Archaeologists who study the Archaic period are in a position to observe how social forms came and went in the context of changing conditions a very long time ago. We perhaps should not find seemingly precocious developments entirely out of place if they do not appear plausibly connected to later (but perhaps similar) developments. We still know too little about how Archaic cultures were organized, how they varied, how the Archaic as a great era ended, and how the Archaic is related to the Woodland period cultures that came afterward.

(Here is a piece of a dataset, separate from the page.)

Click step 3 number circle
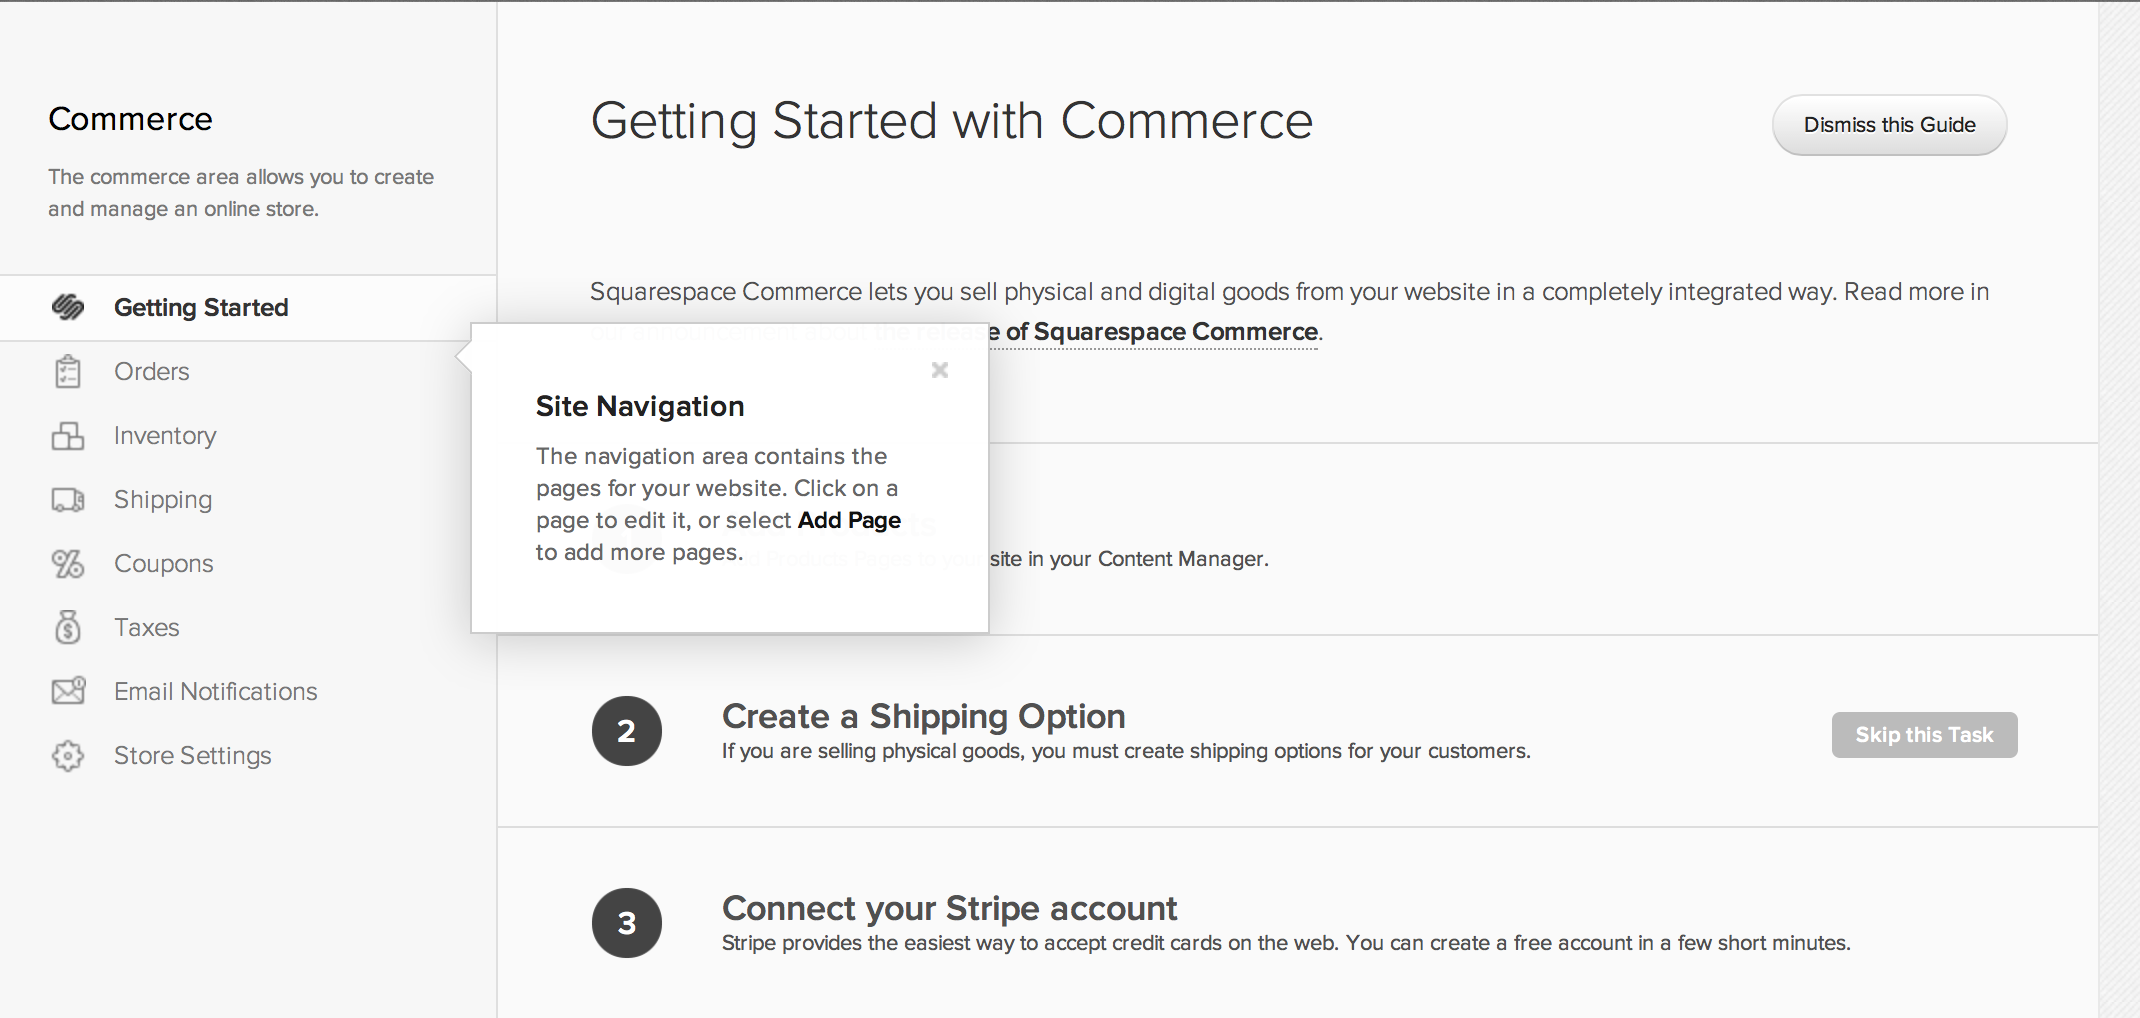Screen dimensions: 2140x1018 (x=627, y=923)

All that aside, I might not recall those good old days at the State Museum so often (or with seasonal regularity) if not for the distinctive quality of the October sunbeams that my car now-a-days flashes through on country roads, red and yellow maple leaves dropping, earthy-brown oak leaves still clinging to twigs and branches, the Wooly Bears (large and abundant this year) foretelling the nature of the coming winter.
Curtin, Edward V.
1996Late Archaic Period Technology and Land Use Patterns: Lessons Learned from the Mattice No. 2 Site. In A Golden Chronograph for Robert E. Funk, edited by Chris Lindner and Edward V. Curtin, pp. 119-128. Occasional Publications in Northeastern Anthropology Number 15, Archaeological Services, Bethlehem, Connecticut.
Funk, Robert E.
1993Archaeological Investigations in the Upper Susquehanna Valley, New York State, Volume 1. Persimmon Press, Buffalo
1998Archaeological Investigations in the Upper Susquehanna Valley, New York State, Volume 2. Persimmon Press, Buffalo.
Funk, Robert E. and Beth Wellman
1984Evidence of Early Holocene Occupations in the Upper Susquehanna Valley, New York State. Archaeology of Eastern North America 12:72-80.